Work by Peter Deij
Have we forgotten the delight of anticipation? Are we so hooked on instant gratification that we no longer have the ability to wait? Have we robbed generation Z (post millennials) of something special that will be difficult for them to grasp? Waiting is boring, frustrating and exasperating, but when the day comes and the item arrives you are more than rewarded for waiting.
Let me give you an example. There is a limit to how excited you can become if you place an order with a web shop in the morning that is delivered in the afternoon. It all seems so practical and efficient. But efficiency, however desirable, does not always have the desired effect. It can sap the pleasure from many things in life. And how can we possibly cherish things we can instantly possess?
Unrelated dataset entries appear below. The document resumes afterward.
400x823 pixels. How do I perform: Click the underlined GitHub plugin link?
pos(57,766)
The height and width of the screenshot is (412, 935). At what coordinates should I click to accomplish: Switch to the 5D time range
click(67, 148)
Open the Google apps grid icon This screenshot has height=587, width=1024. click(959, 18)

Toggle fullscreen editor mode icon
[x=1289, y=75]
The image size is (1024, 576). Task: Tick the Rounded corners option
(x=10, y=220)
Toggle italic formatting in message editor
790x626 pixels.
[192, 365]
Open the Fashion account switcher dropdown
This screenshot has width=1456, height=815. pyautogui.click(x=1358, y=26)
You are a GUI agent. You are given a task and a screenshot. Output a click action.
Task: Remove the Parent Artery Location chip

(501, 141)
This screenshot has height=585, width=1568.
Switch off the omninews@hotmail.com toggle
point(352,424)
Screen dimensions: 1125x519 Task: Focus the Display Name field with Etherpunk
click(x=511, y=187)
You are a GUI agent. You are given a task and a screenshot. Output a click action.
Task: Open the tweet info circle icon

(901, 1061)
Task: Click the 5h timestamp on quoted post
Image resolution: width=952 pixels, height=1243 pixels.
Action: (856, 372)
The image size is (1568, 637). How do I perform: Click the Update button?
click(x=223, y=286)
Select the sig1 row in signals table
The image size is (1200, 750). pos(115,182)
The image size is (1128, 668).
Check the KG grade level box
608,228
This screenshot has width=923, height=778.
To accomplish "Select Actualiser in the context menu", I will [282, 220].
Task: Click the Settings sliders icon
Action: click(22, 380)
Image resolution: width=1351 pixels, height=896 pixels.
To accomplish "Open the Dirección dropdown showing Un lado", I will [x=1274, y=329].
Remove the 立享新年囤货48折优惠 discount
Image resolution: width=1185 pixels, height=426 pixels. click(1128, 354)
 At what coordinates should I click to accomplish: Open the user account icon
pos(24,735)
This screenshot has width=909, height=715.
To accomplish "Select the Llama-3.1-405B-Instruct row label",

Discovering a maker of things, learning that the designer can make something just for you, discussing the plans, inspecting the progress and receiving the delivery is so much more fulfilling and enjoyable. This is not just added value – it is added delight.
When we are prepared to wait a little longer for our needs and desires to be fulfilled, makers have more time to make things just for us – things to last. Things that are made to last, things we have had to wait for, are a lot less wasteful of resources. Not just because you buy less if you only buy what you need in place of being tempted by countless bargains. But because something that is made for you becomes part of your life. Your investment transcends money and time. You have anticipated it. Anticipation has enriched the object. So when you see or use it, you are reminded of the experience.
Can we rekindle the sense of anticipation and pass it on to the next generation or are we too late? Does anticipation belong in the past? You know, they say the best way to teach is by example.